Significant scheduling changes have arrived for the MBTA after a federal agency cited a long list of serious safety issues. The agency's Operation Control Center, where dispatchers oversee trains' movements to try and prevent crashes, is severely understaffed, with employees working double or triple shifts and getting inadequate rest between workdays. GBH News Transportation Reporter Bob Seay joined Morning Edition host Jeremy Siegel to talk about what this means and how long the service cuts, which begin today, will last. This transcript has been edited for clarity.
Jeremy Siegel: You'll need to build in some extra travel time if you take the T's Red, Blue or Orange lines. This is a big change. What is the bottom line of what people taking the train to work every day can expect?
Bob Seay: The Federal Transit Administration's report isn't going to be done until August, but apparently the agency felt so strongly about these changes that it wanted some immediate action. So the T last week decided to implement a Saturday schedule every weekday and for riders of the Red, Orange and Blue lines. Now, what that means is Red Line trains, which run every 9 to 10 minutes during the morning and evening, will increase to about every 15 minutes. Orange Line waits will grow from every 6 to 7 minutes during peaks to about 10 to 11 minutes. And Blue Line trains usually run every 5 minutes during the morning and evening rush. That'll jump up to 7 minutes. So people will find longer waits between trains.
Siegel: You hear about this safety issue and the federal investigation, but at the same time, I'm thinking of service levels — what exactly does that have to do with safety? How are the number of trains, or the frequency of trains, how is that connected to safety here?
Seay: The operations control center — which is what the FTA took a look at — they found that they were tremendously understaffed, by about 20% fewer employees than they needed. And they found that, very surprisingly, some dispatchers — and this is the center that oversees the movement of all trains in the system — were working sometimes 16 hour shifts, sometimes 20 hour shifts, and only getting 4 hours rest before returning [to work]. So the FTA wrote that the failure to ensure that personnel within the Operations Control Center are trained and certified, properly rested, and concentrating on one role at a time is a significant safety risk. And the T had little choice but to scale back operations to match the staffing levels in those Operation Control Center.

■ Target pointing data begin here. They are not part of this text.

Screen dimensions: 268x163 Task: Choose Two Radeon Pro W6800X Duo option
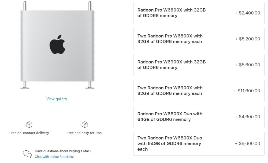click(199, 143)
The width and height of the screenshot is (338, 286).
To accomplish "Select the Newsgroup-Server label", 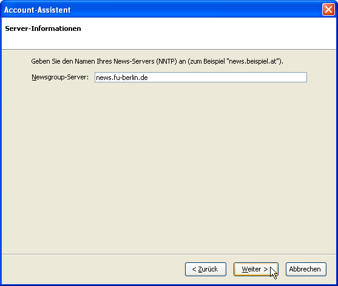I will click(x=60, y=77).
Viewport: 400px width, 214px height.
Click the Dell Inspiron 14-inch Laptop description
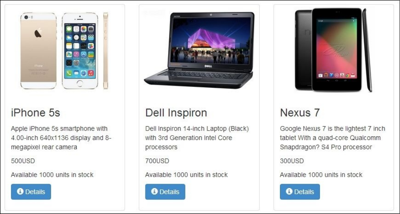197,138
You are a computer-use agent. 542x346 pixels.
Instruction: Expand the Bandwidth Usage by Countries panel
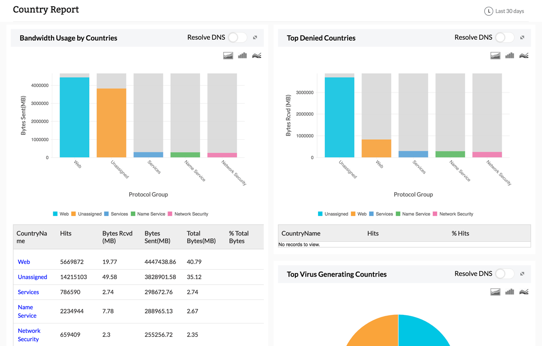255,37
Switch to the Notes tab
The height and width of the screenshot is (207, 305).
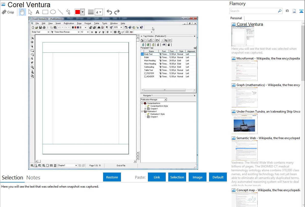(33, 178)
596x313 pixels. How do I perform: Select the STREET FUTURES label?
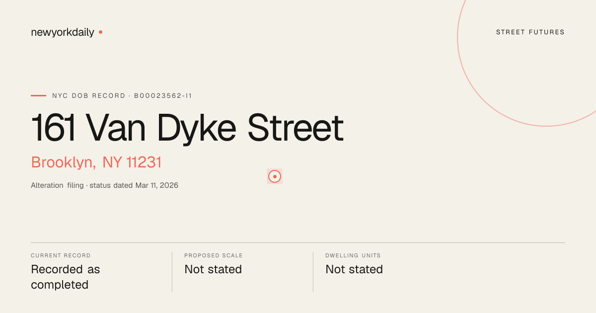530,32
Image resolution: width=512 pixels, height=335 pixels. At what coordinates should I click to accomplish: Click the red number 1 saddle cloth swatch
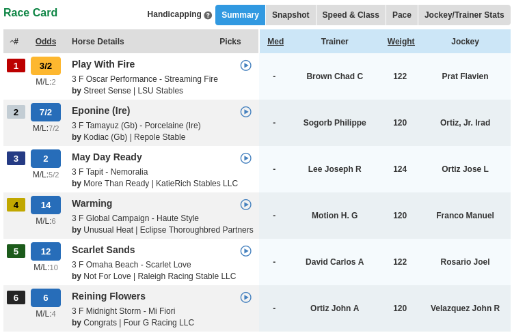click(16, 65)
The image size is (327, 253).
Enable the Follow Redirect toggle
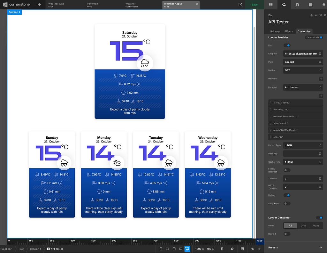coord(287,170)
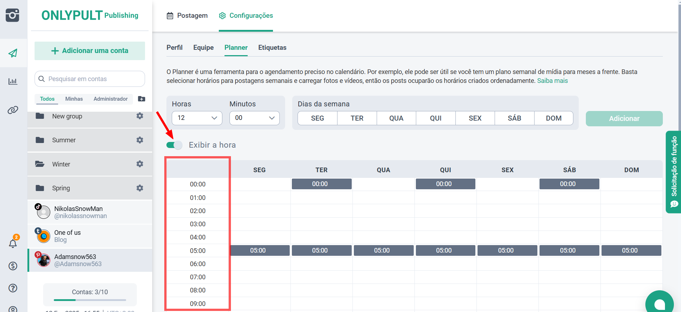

"Everyone knows that the T has been seriously underfunded for years."-GBH transportation reporter Bob Seay
Siegel: This is frustrating. Nobody likes getting to a platform waiting for their T train and seeing that it's far away. If someone is getting to the station and is annoyed, who do they have to blame here?

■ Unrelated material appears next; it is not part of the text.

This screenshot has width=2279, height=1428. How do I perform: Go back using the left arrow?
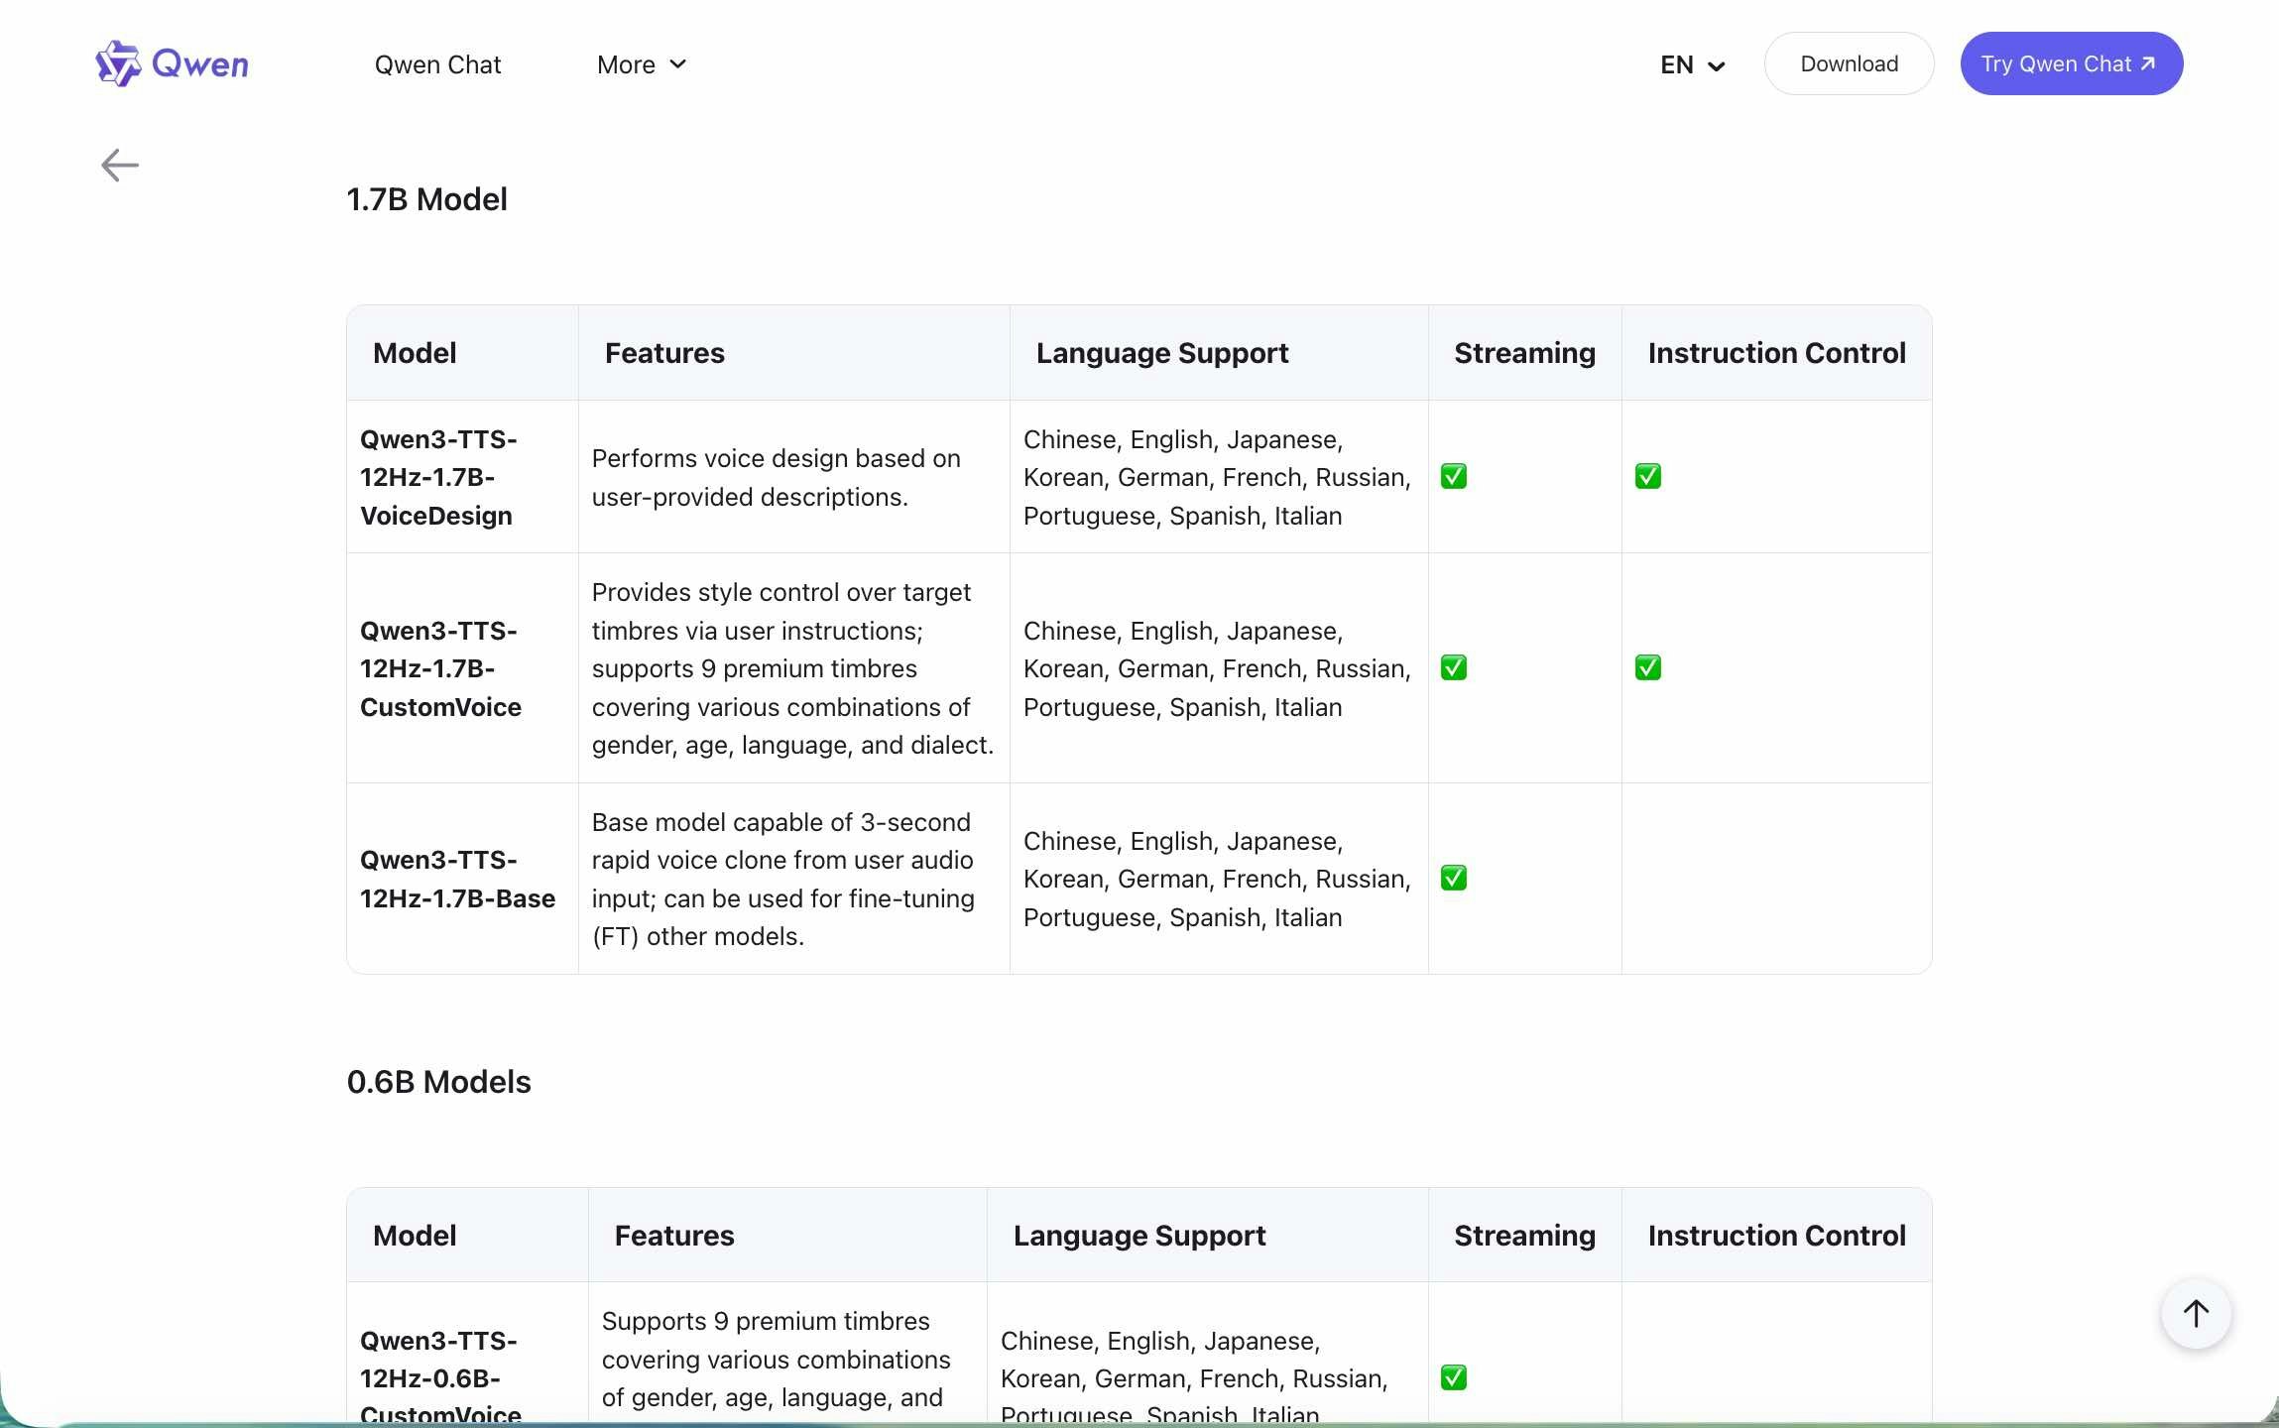point(119,165)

Seay: There is plenty of blame to go around. The governor, the legislature, T management and the Department of Public Utilities, which is tasked with overseeing the T, which the FTA says has not been doing its job. But everyone knows that the T has been seriously underfunded for years. They've increased the money for capital expenses, but at the expense of operational funds which provide for maintenance and inspection. And something the feds really zeroed in on was the question of what to do now. Will the governor and legislature finally act to provide the funding needed? But even if they do, it's going to take time to recruit and to train the extra dispatchers needed. That's why the T said that these schedule changes will probably be in effect all summer, assuming it's going to take several weeks for them to fully staff up.